1997’de Blair’in liderliğe gelmesiyle birlikte neoliberalizm ile uzlaşma konusunda inanılmaz bir hat çizen İşçi Partisi’nin bu tozu üzerinden atması kolay olmadı. Küresel sermaye ve işçi sınıfının hakları arasında hiçbir çelişki olmadığını savunan Blair, ABD ile birlikte Ortadoğu’daki işgallerin baş sorumlularındandı.

Starmer, hükümetin koronavirüs salgını karşısında biçimsel ve acınası önemlerinin karşısında emekçileri, “zor günlerde sadık bir muhalefet” olarak konumlandırdı. Johnson’un danışmanı, Dominic Cummings’in salgın önlemi olarak alınan karantina kurallarını ihlal edip ailesini ziyaret etmesi üzerine ülke gündemini uzun süre meşgul etti. Ülke içindeki aktivist gruplar, sendikalar, İşçi Partisi’ndeki sol kanat istifa talebinde bulunurken Starmer, böyle bir talep sunmayı reddetti.
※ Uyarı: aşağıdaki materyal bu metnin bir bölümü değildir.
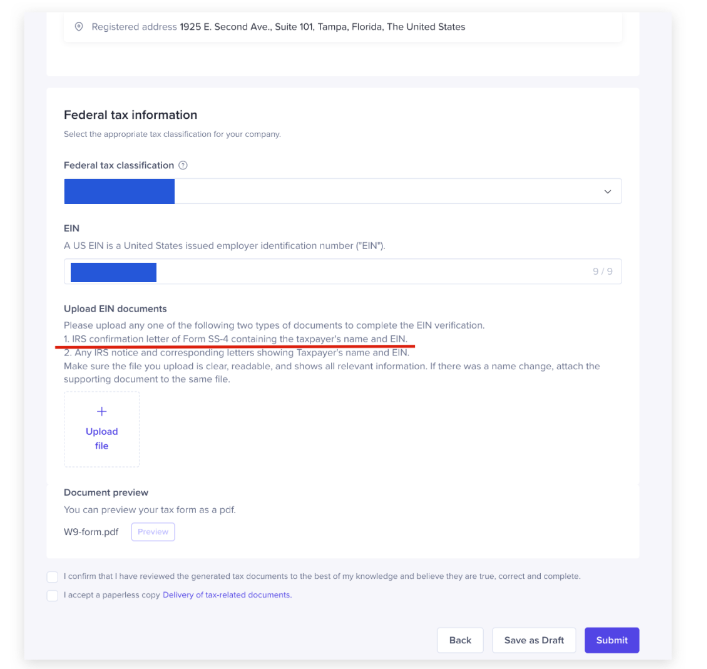Select the W9-form.pdf file name

(91, 532)
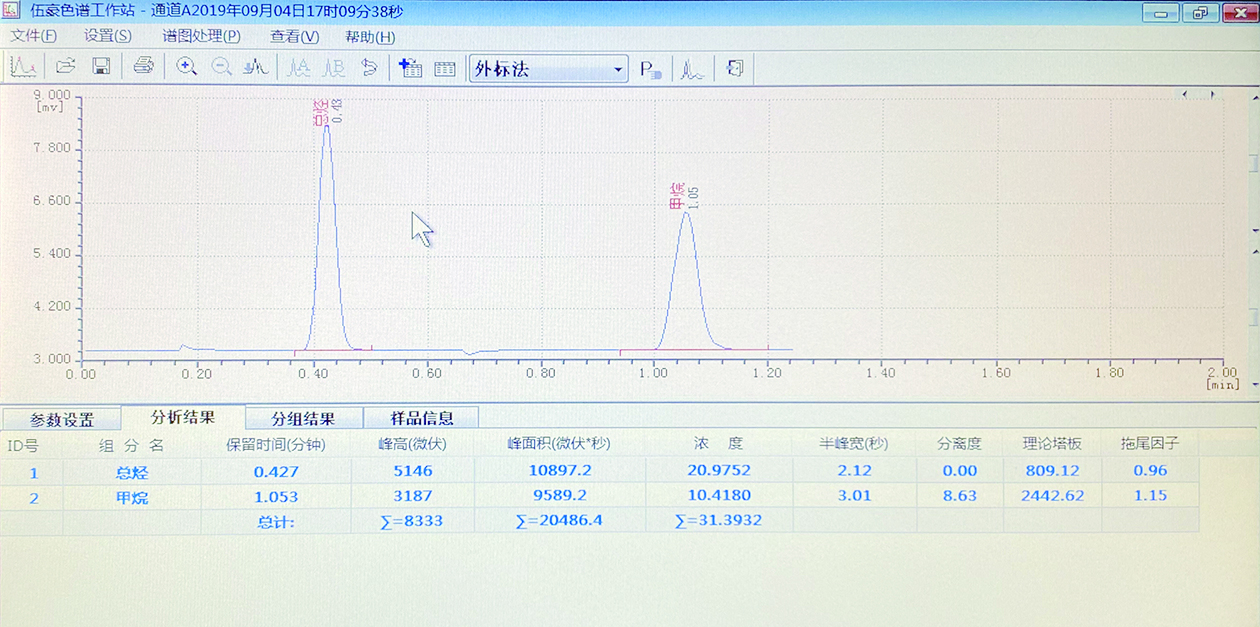Click the vertical scrollbar up arrow on chart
Ulusal Öğretmenler Birliği(NEU) 1 Haziran’da başlattıkları, okulların erken açılmasına ilişkin kampanyasına karşı çıkmış ve sendikaya yakın olduğu bilinen başkan yardımcısı Rebecca Long-Bailey’i görevden almıştı.
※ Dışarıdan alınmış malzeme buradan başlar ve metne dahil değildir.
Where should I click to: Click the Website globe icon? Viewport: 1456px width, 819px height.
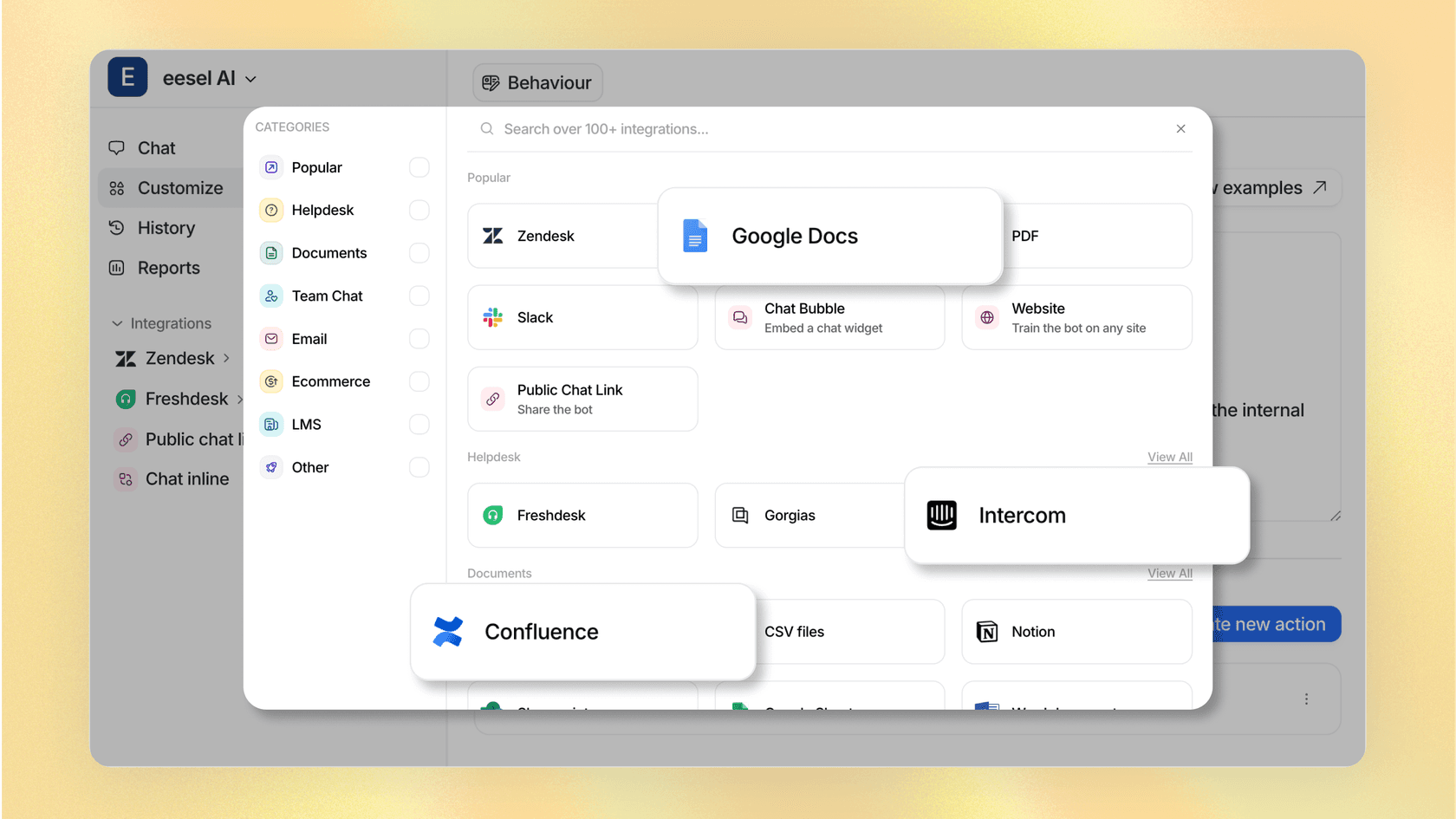tap(985, 317)

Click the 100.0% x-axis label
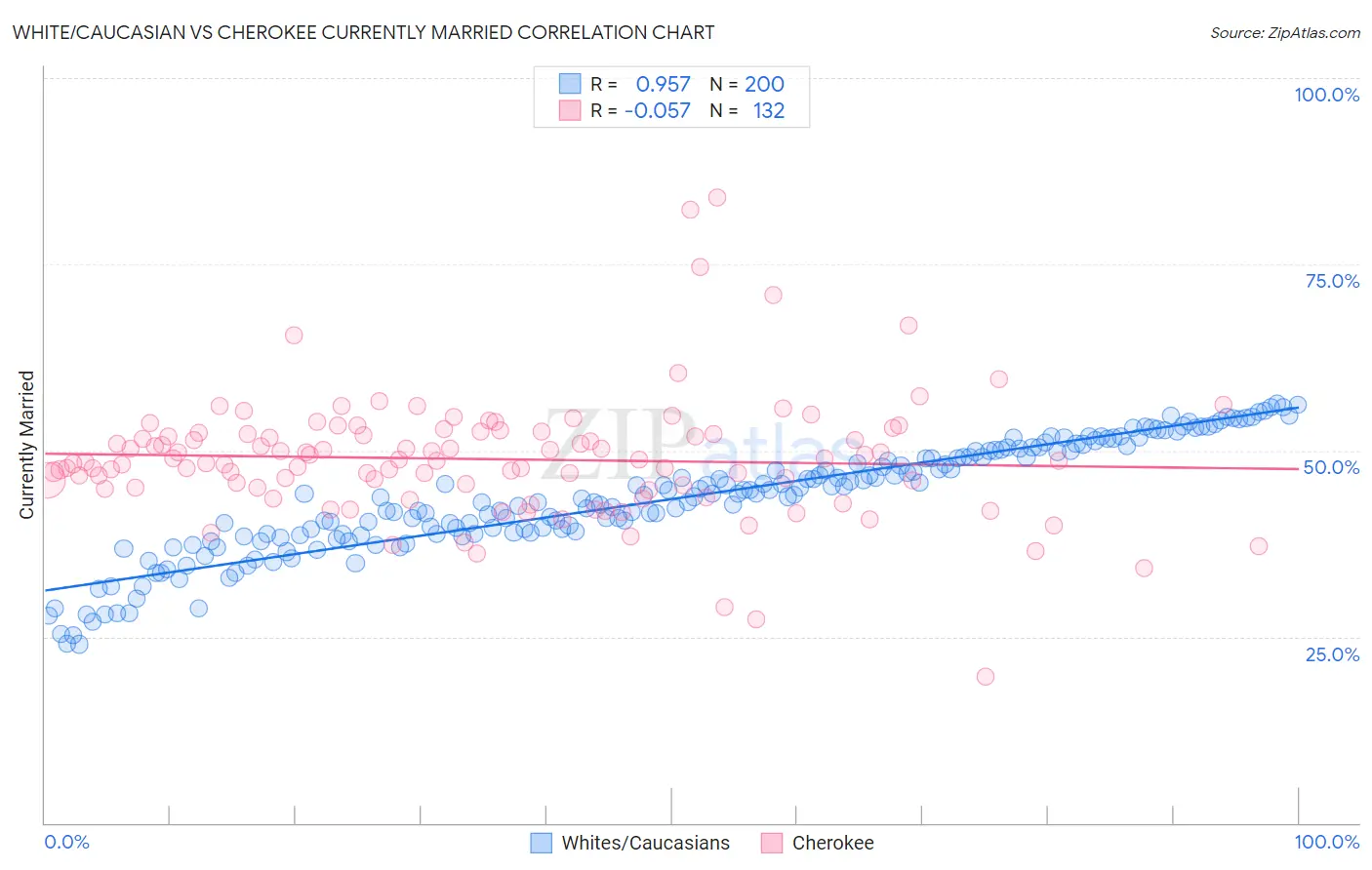[x=1327, y=842]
YAKALANAN ŞANS KAÇIRILDI MI?

Partinin beş yıllık bir dönüşümden sonra, eski politikalarına geri dönüşünün nedeni seçimlerde gelen yenilgiler olmadığı çok açık bir biçimde ortada duruyor. Kitlesi bu kadar büyük bir partinin, parti dışı muhalefet ile daha fazla temas halinde olması, eşitsizliğe, iklim değişikliğine, yerleşmiş ırkçılığa karşı mücadele eden örgütler ile birlikte hareket etmesi yeniden sosyalist kanadın güçlenmesine olanak sağlayabilir. Corbyn’e yakın olan isimler bile tek başarısızlıklarının seçim değil, “temassızlık” olduğunu açıkça dile getiriyor. Yeni bir sol parti tartışmaları yapılsa da bunun İngiltere gibi kökleşmiş kurumların olduğu bir ada ülkesinde çok kolay gerçekleşemeyeceği öngörülüyor.